Directive: Recast the part of the listing from the line containing "Task: Check the RB checkbox for Ambien CR" through the line containing "pos(882,797)" as a Markdown table with the columns Row and Line, numbering each line in order and omitting blank lines.

Task data:
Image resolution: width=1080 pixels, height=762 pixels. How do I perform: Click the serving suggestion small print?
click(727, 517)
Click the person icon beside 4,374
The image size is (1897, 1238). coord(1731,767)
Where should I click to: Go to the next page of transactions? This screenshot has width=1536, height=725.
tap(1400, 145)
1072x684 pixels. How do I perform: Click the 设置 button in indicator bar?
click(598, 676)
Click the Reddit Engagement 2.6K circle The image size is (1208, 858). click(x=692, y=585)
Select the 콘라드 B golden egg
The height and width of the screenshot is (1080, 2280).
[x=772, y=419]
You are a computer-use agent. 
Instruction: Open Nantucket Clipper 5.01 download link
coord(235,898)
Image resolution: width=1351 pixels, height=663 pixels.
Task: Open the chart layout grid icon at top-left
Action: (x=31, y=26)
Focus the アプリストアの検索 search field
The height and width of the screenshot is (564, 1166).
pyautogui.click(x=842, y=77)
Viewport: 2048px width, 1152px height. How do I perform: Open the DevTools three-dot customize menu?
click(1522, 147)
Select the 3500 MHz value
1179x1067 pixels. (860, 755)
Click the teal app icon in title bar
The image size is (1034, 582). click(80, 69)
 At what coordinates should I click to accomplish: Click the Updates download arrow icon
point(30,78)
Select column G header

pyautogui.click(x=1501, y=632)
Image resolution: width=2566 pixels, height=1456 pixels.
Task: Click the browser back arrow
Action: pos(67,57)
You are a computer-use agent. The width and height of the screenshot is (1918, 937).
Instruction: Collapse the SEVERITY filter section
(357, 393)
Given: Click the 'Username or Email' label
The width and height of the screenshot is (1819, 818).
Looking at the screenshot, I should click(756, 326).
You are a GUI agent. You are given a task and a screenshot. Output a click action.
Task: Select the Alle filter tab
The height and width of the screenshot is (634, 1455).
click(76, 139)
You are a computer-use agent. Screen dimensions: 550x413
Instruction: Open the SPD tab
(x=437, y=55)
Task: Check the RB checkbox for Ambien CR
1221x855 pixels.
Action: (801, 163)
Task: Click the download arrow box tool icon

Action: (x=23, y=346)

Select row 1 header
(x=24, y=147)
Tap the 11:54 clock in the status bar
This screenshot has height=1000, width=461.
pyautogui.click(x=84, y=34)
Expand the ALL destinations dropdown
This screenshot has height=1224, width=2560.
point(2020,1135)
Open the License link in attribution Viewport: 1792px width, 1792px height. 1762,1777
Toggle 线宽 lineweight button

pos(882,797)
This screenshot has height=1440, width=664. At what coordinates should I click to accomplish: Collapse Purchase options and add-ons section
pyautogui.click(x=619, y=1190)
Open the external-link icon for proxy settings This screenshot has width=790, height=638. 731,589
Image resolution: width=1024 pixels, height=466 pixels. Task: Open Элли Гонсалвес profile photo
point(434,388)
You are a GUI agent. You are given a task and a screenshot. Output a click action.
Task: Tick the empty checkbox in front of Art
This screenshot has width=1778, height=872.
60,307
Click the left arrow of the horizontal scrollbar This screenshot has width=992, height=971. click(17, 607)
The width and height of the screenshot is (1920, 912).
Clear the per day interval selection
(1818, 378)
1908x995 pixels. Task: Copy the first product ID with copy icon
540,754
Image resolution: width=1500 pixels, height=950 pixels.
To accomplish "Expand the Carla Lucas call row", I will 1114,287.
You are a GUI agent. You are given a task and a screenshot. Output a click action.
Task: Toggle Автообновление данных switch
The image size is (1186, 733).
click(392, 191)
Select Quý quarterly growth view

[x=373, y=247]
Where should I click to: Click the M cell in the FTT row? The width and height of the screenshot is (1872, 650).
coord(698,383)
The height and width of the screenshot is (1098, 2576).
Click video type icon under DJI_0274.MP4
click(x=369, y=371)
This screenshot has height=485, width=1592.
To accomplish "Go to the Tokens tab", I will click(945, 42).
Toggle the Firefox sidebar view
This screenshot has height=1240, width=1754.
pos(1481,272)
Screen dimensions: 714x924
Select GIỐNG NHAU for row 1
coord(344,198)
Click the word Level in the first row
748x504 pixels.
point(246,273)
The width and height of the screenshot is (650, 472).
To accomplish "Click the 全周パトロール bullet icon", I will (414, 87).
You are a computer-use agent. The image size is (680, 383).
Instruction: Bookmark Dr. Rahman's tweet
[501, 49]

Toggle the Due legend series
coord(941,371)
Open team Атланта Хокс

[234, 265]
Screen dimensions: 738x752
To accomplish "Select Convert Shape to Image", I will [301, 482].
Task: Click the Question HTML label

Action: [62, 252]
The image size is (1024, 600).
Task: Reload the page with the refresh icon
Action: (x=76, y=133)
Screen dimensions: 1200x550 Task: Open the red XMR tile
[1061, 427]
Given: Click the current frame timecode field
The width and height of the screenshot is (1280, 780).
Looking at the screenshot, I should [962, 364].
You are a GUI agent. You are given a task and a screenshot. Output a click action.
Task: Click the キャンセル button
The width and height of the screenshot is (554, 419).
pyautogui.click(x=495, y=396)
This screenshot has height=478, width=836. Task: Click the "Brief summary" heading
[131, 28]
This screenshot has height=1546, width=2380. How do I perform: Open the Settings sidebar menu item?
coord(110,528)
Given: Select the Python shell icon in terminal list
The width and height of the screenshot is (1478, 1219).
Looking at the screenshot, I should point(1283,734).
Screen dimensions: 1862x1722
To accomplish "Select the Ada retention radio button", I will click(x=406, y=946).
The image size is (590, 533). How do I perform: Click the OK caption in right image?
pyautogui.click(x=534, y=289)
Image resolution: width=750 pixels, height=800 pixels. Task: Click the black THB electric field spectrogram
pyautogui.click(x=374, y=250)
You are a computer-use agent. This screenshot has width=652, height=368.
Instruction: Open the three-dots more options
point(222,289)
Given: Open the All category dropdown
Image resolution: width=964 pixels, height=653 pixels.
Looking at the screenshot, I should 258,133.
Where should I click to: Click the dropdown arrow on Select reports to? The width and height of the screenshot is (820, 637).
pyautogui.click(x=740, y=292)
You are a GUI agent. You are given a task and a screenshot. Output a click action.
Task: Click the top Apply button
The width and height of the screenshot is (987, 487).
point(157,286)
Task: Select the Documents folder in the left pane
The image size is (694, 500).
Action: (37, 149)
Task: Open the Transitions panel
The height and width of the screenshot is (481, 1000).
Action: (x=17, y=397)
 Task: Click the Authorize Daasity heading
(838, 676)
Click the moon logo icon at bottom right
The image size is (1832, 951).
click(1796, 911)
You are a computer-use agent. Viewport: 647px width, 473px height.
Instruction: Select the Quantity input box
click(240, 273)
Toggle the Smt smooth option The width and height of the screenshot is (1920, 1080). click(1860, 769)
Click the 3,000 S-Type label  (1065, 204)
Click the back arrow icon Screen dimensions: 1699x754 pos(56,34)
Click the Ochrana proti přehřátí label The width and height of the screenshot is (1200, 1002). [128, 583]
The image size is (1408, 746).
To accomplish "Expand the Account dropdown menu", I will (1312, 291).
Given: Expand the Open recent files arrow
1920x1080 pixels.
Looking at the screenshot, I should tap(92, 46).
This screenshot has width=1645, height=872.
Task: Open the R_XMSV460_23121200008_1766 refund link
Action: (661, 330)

Exercise output:
| Row | Line |
|---|---|
| 1 | Task: Check the RB checkbox for Ambien CR |
| 2 | 1221x855 pixels. |
| 3 | Action: (801, 163) |
| 4 | Task: Click the download arrow box tool icon |
| 5 | Action: (x=23, y=346) |
| 6 | Select row 1 header |
| 7 | (x=24, y=147) |
| 8 | Tap the 11:54 clock in the status bar |
| 9 | This screenshot has height=1000, width=461. |
| 10 | pyautogui.click(x=84, y=34) |
| 11 | Expand the ALL destinations dropdown |
| 12 | This screenshot has height=1224, width=2560. |
| 13 | point(2020,1135) |
| 14 | Open the License link in attribution Viewport: 1792px width, 1792px height. 1762,1777 |
| 15 | Toggle 线宽 lineweight button |
| 16 | pos(882,797) |